Global CO2 is on the rise, which we know from looking at trends. And people who spend a lot of time outdoors and traveling around see these effects — folks like North Face who have teamed up with a ranch to produce a beanie that captures more carbon dioxide than it gives off thanks to better, more sustainable manufacturing practices.
The process, first reported on in Fast Company, uses wool from Bare Ranch in the California Sierras, where, rather than leaving fields fallow, the farm seed plants that help regenerate the soil while soaking up more carbon than it emits.
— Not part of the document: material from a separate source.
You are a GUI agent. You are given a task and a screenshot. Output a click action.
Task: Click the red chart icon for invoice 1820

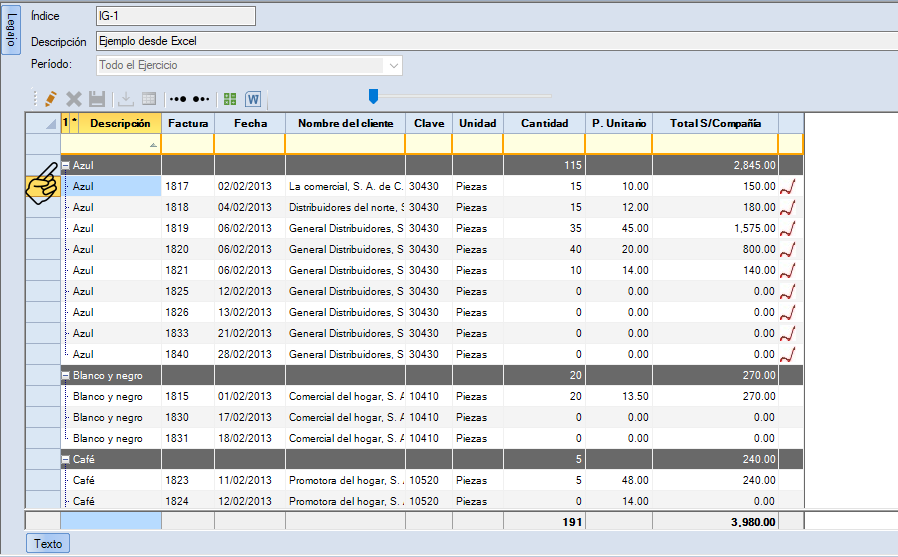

In a year, the simple tweak will “sequester 4,000 metric tons of CO2, offsetting the emissions from roughly 850 cars,” according to Fast Company.
The Bare Ranch was approached by North Face and Fibershed, a consultancy firm that provides education and best practices to farms looking to enhance their sustainability. More to the point, Fibershed trains farmers on how to make their soil better both for farming and for soaking up CO2 from our atmosphere, a process that naturally keeps our air clean and helps cool our planet.
The beanie has already become a top seller at North Face. And as much as we wanna say it’s because it’s better for the environment, you’ve gotta admit it’s probably because it’s soft, toasty and handsome. Either way, it’s a win-win.